El escritor francés Victor Hugo inició en 1843 un viaje por el extremo occidental de los Pirineos que le llevaría a conocer muchos de los lugares más populares de la época. En su recorrido se topó, sin embargo, con algunos rincones desconocidos que le deslumbraron. Fue el caso de Pasaia Donibane, al que calificó como “un pequeño edén resplandeciente”. La casa en la que el escritor romántico estuvo alojado es ahora un museo  sobre su obra y la sede de la Oficina de Turismo.

 

Después de lo escrito por Victor Hugo poco más se puede decir de Pasaia Donibane. “Una cortina de altas montañas verdes recortando sus cimas sobre un cielo resplandeciente; al pie de esas montañas una fila de casas estrechamente yuxtapuestas (…), al pie de esas casas, el mar”. El escritor también afirmó que “este sitio inédito es uno de los más bellos que he visto y que ningún tourist visita”. Finalmente redondeó sus apuntes de viaje con un primoroso resumen de lo que entonces era y hoy sigue siendo Pasaia Donibane: “Nada es más risueño y más fresco que el Pasaje visto desde el lado del mar, nada más severo y más oscuro que el Pasaje visto desde el lado de la montaña”.

 

Porque Pasaia Donibane es una única calle flanqueada a la derecha por la montaña y a la izquierda por las aguas de la bahía.
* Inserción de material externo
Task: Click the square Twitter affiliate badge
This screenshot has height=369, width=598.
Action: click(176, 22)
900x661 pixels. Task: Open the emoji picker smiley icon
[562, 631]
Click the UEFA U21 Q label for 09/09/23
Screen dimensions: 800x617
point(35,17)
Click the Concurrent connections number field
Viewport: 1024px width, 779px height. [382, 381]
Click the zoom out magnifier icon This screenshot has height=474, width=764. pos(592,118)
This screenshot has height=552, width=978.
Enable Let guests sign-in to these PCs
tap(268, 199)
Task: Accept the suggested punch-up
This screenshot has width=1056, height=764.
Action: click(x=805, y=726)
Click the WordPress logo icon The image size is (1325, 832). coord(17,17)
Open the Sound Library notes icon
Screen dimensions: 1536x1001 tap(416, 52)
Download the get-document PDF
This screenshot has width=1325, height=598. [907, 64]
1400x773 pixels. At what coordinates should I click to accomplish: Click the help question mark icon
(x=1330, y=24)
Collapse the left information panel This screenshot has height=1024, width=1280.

No cabe nada más. Es una arteria angosta y empedrada, sorteada por arcos y pasadizos,  que conserva todo el aroma de los tradicionales pueblos pesqueros. Sus casas pintadas con vivos colores contrarrestan la sensación de claustrofobia de algunos puntos de la calle. Pero es tan sólo una percepción del espacio porque desde el mar esas mismas casas se muestran mucho más relucientes y desahogadas, como si sufrieran de un fenómeno bipolar.

 

Hay atractivos ejemplos de arquitectura señorial, como el Palacio Arizabalo, sede del Ayuntamiento; Casa Mirada, con su hermosa fachada renacentista; o el Palacio de Villaviciosa junto al Humilladero de la Piedad. Al final de la calle llegamos al único ensanche posible que permite el terreno, la Plaza de Santiago, un idílico espacio urbano en el que seguramente se fijó Víctor Hugo cuando escribió que Pasaia “sería célebre si estuviera en Italia”. En este punto la fusión entre el mar y el pueblo es total. Más al fondo se alza la Basílica del Cristo de la Bonanza y al final de la bahía los restos del Castillo de Santa Isabel.